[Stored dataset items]
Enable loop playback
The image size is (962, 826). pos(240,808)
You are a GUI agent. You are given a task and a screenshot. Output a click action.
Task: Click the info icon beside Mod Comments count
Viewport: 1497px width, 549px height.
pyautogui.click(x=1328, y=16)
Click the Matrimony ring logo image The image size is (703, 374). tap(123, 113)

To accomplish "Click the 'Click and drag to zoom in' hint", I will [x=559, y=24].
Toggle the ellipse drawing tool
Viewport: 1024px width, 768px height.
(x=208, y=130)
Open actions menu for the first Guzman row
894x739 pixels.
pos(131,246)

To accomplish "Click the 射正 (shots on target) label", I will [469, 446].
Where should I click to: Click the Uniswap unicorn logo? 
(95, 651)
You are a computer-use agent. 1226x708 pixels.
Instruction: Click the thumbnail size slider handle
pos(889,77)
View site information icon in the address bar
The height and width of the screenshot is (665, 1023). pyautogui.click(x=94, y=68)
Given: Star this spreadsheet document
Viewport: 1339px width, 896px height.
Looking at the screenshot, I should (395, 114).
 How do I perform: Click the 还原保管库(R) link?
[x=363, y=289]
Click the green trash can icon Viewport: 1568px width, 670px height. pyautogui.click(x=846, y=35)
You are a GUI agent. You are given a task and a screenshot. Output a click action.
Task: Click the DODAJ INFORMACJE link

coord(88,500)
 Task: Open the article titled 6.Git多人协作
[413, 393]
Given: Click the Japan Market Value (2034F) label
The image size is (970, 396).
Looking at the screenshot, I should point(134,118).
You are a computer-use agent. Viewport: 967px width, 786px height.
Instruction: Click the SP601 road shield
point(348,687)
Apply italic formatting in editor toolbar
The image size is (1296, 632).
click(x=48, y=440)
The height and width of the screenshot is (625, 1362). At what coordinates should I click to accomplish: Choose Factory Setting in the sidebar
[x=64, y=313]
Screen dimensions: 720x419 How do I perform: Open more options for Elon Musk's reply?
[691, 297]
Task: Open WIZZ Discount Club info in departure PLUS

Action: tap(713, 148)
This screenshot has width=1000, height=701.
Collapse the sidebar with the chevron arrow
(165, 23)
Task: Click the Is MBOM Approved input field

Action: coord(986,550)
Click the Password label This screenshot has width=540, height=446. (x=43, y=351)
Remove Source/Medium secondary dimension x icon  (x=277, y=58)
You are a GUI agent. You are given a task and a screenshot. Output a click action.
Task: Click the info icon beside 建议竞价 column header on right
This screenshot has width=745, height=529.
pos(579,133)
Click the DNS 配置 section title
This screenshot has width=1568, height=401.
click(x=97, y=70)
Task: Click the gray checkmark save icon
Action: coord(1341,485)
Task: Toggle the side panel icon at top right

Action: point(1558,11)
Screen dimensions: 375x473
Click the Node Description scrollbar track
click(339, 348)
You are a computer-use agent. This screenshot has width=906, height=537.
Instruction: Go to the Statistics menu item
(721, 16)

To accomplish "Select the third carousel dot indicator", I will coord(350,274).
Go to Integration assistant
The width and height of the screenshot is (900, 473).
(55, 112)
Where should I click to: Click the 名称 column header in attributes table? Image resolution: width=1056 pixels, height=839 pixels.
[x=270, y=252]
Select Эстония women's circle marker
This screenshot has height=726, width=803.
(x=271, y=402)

- [ASSIGNED TASK]
Wherever "beside" appears in a line of the entries, copy that line.

- [RESPONSE AREA]
Task: Click the info icon beside Mod Comments count
Task: Click the info icon beside 建议竞价 column header on right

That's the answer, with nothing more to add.